1. INTRODUCTION
Maintenance therapy makes up two-thirds of the total treatment time for pediatric patients with acute lymphoblastic leukemia (ALL).1 The cornerstone oral chemotherapeutic agents used during maintenance therapy include daily 6-mercaptopurine (6MP) and weekly methotrexate (MTX).2 Previous studies have found that patients with adherence rates of < 95% to oral medications during maintenance therapy are two and a half times more likely to suffer relapse when compared to patients with> 95% adherence.3 Response to oral 6MP is often guided by close monitoring of the absolute neutrophil count (ANC). The therapeutic range for a patient’s ANC during maintenance therapy is between 500-1,500/μL.4 If the ANC is lower than 500/μL, doses of 6MP and oral MTX may be reduced, or held until adequate recovery. Importantly, germline mutations in either or both theTPMT gene and NUDT15 gene may affect a patient’s response to 6MP, as they are the main enzymes that metabolize 6MP. Mutations resulting in intermediate or poor metabolism of 6MP may result in prolonged myelosuppression if 6MP doses are not appropriately adjusted prior to starting.4 Inversely, if the ANC is greater than 1,500/μL, doses of 6MP or oral MTX may be increased until the ANC falls within the desired therapeutic range.
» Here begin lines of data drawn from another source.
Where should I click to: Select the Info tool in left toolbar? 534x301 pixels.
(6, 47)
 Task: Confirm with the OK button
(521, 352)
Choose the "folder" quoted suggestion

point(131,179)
In addition to the desired myelosuppression, 6MP is associated with other adverse drug effects including hepatotoxicity, nausea, rash, and hypoglycemia.5 Despite adequate medication adherence and up front dose adjustments based on TPMT/NUDT15 -related metabolism, there may be patients whose ANC does not respond as expected, or those who experience severe adverse effects at recommended starting doses.6 In these patients, quantification of the 6MP metabolites, 6-methylated mercaptopurine (6MMP) and 6-thioguanine nucleotide (6TGN), is conducted by liquid chromatography-tandem mass spectrometry (LC-MS/MS) to assess for skewed 6MP metabolism. Historically, the inactive 6MMP metabolite, as well as the active form of the metabolite, 6-methylated mercaptopurine nucleotide (6MMPN) have been associated with risk for hepatotoxicity and other adverse effects while the 6TGN metabolite has been associated with anti-leukemic effects and myelosuppression. While normal ranges of 6MMP are typically higher than 6TGN normal ranges, some available literature suggests that highly elevated ratios of 6MMP:6TGN correlate with clinical symptoms of skewed metabolism.4,7-9 For example, Cohen and colleagues provided clinical interventions for patients with an average 6MMP:6TGN ratio of >40 in combination with symptoms of skewed 6MP metabolism.7There is, however, a paucity of data providing a true definition on what 6MMP:6TGN ratio should be considered “skewed.”
Current frontline protocols for pediatric ALL provide guidance on the potential management of skewed 6MP metabolism. These protocols suggest the addition of daily allopurinol at a dose of 50 mg/m2 in combination with an empiric dose decrease of the 6MP by 50-75%.4 Allopurinol, a xanthine oxidase inhibitor, is typically used in the pediatric oncology population for the prevention of uric acid accumulation in tumor lysis syndrome. Though the mechanism is not entirely understood, it has been suggested that allopurinol may alter the metabolism of purine analogs, leading to decreased levels of 6MMP and increased levels of 6TGN. One proposed mechanism for the altered metabolism of 6MP is that allopurinol indirectly inhibits TPMT activity via inhibition of xanthine dehydrogenase. This leads to increased levels of an intermediate compound, thioxanthine, which directly inhibits TPMT . Other proposed mechanisms suggest that allopurinol increases HGPRTactivity, accelerating the first step in conversion of 6MP to 6TGN.10
Supportive literature for the use of allopurinol in skewed 6MP metabolism currently consists of case reports and small retrospective cohort studies.4,7-9 Therefore, the purpose of this study is to contribute to the collection of available literature in supporting the safety and efficacy of allopurinol for skewed 6MP metabolism, as well as aiding in defining skewed metabolism based on the 6MMP and 6TGN metabolite ratio.